Insights from ISPOR Europe: Patients to Be Included in RWE Studies

Patient-centricity was one of the key themes at ISPOR Europe in Barcelona this November. Participants also discussed topics such as the use of Real-World Evidence (RWE) in Health Technology Assessment (HTA) and the significance of artificial intelligence. In this article, Medaffcon’s ISPOR attendees share the most important themes from this year’s event. 

According to Scientific Advisor, PhD Riikka Mattila, now might be a good time in Finland to consider how patients can be better involved in RWE studies. She believes that patient involvement has been sidelined in Finland due to the registry-based nature of Finnish RWE. 

“Involving patients could make RWE even more impactful by ensuring that research results better meet the needs and experiences of patients,” says Mattila. 

The Use of Real-World Evidence (RWE) Has Increased in Health Technology Assessment (HTA) 

Riikka Mattila notes that the use of RWE has significantly increased in HTA, leading to the development of new RWE methods and the improvement of existing ones. New trending methods include Digital Twins and Target Trial Emulation (TTE). They both are familiar subjects to Medaffcon. 

Artificial intelligence is increasingly used in healthcare research and decision-making. New technologies are employed to create predictive models and analyze patient data, which enhances the quality and efficiency of care. 

“There has traditionally been a strong emphasis on evidence-based healthcare in the Nordic countries. As a result, there is increasing demand for Nordic RWE. Using RWE leads to more precise decision-making in the adoption of new treatments,” states Riikka Mattila. 

How Will the Use of External Control Groups Change in Health Techonology Assesment (HTA) in the Coming Years? 

Senior Data Scientist Johanna Vikkula says that ISPOR showed an increase in the use of RWE and External Control Arms (ECA), especially in HTA processes. 

“I see the use of external control arms – that is, ECA methods – and RWE in general increasing in the coming years.
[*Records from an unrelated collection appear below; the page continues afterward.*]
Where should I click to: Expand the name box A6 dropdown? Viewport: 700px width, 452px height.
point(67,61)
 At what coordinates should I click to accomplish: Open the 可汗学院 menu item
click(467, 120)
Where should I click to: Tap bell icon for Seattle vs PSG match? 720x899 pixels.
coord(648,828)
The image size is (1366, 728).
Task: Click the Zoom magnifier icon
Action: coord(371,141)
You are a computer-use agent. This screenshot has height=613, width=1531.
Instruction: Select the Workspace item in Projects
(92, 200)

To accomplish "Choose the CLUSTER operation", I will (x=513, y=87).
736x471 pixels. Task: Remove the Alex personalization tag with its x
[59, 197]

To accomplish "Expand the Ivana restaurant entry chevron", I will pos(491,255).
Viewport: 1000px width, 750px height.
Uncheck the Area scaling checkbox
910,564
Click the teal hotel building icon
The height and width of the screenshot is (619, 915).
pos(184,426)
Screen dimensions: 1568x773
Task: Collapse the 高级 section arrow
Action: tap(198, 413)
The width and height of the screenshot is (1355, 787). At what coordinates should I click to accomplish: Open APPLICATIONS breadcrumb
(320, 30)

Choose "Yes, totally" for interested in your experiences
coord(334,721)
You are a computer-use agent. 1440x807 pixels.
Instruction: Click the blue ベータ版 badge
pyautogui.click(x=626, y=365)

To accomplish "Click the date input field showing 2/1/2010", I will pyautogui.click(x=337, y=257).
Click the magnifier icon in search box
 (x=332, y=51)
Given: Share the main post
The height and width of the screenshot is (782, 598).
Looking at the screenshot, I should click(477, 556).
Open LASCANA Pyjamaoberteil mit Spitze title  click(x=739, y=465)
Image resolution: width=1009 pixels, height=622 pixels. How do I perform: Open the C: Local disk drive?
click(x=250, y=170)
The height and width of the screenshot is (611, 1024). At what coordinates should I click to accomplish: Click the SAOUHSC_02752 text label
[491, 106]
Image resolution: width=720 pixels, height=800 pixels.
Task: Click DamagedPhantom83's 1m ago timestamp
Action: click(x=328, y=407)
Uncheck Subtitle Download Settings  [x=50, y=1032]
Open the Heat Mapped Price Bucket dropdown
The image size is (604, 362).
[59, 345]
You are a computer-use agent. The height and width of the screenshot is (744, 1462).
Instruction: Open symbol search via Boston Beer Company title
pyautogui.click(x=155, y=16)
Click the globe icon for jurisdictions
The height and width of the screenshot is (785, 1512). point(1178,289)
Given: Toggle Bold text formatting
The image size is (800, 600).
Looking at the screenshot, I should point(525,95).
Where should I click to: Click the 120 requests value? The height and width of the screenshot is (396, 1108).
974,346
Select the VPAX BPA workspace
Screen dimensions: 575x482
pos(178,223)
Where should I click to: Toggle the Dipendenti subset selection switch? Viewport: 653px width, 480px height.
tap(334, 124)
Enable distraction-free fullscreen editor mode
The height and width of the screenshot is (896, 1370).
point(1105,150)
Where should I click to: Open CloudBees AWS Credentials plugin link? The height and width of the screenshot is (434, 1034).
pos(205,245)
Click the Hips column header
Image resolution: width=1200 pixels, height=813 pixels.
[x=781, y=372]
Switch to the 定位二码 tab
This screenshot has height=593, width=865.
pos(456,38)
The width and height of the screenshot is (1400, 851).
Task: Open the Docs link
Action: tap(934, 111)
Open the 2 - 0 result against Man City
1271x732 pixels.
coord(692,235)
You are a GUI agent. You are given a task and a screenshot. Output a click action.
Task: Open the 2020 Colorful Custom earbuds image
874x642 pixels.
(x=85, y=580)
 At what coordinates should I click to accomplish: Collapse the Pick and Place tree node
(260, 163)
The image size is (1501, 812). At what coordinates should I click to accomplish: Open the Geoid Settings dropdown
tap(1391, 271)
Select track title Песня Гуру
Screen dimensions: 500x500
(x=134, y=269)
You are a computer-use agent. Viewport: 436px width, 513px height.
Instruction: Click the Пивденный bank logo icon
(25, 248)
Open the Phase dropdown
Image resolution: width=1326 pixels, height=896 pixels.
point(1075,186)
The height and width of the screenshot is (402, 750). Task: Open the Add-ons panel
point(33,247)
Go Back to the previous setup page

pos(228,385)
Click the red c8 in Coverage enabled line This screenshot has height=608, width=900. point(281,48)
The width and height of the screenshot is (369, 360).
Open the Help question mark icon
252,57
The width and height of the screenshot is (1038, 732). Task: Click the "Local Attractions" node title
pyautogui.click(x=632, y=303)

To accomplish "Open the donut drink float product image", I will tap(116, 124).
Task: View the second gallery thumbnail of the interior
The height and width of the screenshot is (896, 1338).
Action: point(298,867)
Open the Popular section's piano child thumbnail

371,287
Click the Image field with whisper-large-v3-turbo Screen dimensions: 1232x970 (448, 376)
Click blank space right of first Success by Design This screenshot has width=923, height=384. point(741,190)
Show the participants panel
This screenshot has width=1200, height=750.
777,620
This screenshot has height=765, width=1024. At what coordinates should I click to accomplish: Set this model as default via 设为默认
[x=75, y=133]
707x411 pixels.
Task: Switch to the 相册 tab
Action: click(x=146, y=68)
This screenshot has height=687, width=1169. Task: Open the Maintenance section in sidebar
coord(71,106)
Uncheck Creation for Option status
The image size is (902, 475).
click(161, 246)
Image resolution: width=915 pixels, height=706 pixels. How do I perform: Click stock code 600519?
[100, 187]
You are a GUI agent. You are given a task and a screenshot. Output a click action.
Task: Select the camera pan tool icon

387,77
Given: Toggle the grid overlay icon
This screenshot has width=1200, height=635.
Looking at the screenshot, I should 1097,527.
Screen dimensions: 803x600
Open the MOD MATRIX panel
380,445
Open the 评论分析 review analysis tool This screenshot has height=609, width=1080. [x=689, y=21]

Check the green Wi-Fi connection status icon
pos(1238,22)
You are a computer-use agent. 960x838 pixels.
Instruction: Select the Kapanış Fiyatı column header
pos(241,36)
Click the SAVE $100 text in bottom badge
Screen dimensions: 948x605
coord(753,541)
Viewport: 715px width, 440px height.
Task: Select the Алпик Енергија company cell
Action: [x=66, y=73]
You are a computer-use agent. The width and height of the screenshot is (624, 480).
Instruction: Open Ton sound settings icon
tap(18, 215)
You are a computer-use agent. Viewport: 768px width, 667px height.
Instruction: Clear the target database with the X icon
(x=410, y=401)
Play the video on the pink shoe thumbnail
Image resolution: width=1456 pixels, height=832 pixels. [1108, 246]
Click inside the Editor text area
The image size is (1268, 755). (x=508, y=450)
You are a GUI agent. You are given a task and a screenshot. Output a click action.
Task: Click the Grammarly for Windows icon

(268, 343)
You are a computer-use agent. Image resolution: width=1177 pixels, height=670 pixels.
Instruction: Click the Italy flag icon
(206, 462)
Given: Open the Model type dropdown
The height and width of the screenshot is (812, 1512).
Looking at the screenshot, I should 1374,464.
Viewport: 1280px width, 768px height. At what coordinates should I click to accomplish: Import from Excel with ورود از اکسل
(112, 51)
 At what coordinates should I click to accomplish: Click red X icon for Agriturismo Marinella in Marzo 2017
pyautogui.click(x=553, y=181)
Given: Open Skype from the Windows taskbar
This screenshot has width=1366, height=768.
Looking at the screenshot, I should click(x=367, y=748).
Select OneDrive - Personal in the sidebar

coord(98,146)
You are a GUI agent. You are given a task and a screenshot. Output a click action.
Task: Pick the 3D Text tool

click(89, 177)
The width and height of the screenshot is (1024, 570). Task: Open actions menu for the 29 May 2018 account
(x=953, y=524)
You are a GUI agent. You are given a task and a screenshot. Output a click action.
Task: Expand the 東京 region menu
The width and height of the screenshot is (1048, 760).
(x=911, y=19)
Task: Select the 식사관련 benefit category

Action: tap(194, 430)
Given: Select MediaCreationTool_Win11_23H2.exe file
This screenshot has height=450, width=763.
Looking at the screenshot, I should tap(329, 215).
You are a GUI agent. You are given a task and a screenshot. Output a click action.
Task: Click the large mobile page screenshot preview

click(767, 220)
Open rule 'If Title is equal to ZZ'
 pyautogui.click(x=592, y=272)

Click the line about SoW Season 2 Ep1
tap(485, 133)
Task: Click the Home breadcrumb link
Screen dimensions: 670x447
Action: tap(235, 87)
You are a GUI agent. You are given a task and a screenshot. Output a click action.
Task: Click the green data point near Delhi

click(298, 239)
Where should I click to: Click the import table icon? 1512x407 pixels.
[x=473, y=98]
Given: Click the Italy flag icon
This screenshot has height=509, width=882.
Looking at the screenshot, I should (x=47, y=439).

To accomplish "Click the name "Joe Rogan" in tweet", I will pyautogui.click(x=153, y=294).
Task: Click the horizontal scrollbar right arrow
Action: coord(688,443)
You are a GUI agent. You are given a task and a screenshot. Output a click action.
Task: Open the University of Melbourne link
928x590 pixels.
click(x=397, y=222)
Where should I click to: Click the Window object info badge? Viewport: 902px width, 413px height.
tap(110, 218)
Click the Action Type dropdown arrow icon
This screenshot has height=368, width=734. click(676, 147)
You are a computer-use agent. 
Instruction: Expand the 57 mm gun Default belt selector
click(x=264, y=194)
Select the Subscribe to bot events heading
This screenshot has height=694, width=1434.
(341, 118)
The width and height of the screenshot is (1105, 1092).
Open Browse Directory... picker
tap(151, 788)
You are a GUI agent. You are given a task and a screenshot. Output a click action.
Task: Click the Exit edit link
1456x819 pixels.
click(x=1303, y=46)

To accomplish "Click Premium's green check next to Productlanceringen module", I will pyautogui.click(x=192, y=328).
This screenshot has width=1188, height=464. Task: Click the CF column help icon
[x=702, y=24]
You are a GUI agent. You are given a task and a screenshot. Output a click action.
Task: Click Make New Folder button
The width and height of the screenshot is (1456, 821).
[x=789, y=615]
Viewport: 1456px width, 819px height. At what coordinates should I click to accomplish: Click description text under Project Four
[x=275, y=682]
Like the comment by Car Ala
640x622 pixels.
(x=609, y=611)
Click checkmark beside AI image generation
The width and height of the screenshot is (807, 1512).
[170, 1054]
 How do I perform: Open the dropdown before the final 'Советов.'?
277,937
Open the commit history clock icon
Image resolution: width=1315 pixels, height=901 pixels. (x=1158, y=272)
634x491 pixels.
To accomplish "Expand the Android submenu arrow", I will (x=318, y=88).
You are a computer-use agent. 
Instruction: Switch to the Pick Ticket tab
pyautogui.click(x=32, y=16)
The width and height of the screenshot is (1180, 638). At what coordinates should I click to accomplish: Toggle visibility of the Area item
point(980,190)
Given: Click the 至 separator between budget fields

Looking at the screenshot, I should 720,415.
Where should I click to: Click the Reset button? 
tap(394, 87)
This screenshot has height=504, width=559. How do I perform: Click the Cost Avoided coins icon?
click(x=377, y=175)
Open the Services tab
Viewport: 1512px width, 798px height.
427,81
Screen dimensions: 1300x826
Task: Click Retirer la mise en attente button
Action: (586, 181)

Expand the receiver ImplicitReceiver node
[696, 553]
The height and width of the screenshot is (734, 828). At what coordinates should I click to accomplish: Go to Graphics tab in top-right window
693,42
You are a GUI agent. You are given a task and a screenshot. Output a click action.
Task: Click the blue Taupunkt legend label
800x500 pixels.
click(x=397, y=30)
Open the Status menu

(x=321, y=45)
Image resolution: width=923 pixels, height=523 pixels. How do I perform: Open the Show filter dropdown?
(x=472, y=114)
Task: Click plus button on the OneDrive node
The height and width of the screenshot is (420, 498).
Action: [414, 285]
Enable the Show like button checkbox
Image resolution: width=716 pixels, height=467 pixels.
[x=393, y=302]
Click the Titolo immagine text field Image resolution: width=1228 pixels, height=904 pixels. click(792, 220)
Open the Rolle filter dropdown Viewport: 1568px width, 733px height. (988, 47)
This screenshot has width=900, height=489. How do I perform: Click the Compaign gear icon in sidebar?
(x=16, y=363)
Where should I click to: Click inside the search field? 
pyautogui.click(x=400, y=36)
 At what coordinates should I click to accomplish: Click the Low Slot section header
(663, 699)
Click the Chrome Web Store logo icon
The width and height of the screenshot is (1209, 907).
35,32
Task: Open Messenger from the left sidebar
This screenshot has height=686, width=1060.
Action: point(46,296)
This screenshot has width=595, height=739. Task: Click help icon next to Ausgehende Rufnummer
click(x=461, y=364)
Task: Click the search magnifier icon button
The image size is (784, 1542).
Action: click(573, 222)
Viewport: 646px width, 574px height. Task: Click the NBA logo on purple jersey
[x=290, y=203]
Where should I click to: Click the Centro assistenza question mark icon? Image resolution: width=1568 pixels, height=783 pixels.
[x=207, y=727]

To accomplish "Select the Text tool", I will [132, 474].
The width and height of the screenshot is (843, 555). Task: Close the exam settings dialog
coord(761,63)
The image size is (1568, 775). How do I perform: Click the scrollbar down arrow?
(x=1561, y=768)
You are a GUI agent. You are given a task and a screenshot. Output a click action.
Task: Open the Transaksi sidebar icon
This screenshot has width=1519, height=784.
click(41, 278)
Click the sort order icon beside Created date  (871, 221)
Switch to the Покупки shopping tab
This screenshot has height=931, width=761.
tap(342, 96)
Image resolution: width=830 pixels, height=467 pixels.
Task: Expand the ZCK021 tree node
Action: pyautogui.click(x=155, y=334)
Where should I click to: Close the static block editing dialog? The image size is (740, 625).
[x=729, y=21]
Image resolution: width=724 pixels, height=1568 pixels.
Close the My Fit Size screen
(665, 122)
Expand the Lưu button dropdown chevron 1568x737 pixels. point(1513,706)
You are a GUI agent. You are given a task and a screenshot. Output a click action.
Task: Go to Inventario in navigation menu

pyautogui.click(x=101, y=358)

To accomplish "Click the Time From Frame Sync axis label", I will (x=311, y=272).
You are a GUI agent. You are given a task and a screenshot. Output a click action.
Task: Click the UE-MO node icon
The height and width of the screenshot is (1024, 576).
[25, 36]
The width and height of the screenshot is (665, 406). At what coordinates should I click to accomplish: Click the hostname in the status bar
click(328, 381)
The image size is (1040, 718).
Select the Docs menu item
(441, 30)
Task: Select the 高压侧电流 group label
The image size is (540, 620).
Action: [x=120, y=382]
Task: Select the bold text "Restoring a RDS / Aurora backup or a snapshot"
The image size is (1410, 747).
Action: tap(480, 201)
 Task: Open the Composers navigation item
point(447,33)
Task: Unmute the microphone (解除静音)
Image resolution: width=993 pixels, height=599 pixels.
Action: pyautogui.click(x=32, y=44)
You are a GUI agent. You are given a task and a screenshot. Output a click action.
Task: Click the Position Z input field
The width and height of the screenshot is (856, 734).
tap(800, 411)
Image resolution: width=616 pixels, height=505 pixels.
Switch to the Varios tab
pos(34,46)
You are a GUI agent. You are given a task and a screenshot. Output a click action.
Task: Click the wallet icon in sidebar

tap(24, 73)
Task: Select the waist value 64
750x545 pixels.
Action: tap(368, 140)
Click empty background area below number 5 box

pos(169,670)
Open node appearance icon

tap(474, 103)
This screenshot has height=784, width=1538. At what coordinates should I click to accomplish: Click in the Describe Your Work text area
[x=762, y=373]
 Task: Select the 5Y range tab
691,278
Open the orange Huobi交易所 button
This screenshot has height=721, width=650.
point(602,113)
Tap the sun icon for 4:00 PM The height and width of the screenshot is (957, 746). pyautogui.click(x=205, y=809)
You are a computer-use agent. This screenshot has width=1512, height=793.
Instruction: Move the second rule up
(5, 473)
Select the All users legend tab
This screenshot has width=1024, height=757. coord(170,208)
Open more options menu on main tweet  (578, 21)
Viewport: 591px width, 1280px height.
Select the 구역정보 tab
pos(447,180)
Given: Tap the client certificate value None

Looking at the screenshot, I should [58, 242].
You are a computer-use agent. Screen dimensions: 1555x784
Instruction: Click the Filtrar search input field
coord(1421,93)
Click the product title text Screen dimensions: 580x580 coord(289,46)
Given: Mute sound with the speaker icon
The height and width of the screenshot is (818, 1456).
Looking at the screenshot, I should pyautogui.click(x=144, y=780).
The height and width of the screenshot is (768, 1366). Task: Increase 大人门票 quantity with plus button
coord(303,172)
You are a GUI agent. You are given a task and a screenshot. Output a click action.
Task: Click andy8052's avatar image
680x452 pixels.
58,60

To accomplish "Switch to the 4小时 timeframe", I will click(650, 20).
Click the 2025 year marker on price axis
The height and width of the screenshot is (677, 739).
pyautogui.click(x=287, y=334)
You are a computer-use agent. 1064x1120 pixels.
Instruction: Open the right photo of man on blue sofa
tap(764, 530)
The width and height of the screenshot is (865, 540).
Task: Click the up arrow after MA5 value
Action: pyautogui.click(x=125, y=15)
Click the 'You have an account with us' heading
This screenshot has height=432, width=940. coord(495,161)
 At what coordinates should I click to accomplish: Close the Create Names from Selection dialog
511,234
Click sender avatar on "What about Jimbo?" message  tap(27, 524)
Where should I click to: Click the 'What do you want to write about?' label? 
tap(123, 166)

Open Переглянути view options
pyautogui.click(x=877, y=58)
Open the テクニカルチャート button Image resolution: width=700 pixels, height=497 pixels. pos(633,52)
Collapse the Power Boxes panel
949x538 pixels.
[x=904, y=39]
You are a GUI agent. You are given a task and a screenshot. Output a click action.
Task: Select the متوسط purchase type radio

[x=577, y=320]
However, it is essential to communicate openly about the methods used and include sensitivity analyses to strengthen the reliability and credibility of the results,” says Vikkula. 

According to Johanna Vikkula, regulatory authorities seem to approach external control arms (ECA) cautiously, even though it has been demonstrated that carefully designed Target Trial Emulation (TTE) models, together with real-world data (RWD), can closely mimic the results of clinical trials. 

“It is understandable that authorities are initially cautious about new methods. Therefore, it is our responsibility – as Medaffcon and pharmaceutical companies – to explain these methods well until they become a new standard way of operating,” Vikkula says. 

From Medaffcon, Principal Consultant Jarmo Hahl, Country Director Sweden Lisse-Lotte Hermansson, Scientific Advisor Riikka Mattila, and Senior Data Scientist Johanna Vikkula attended ISPOR.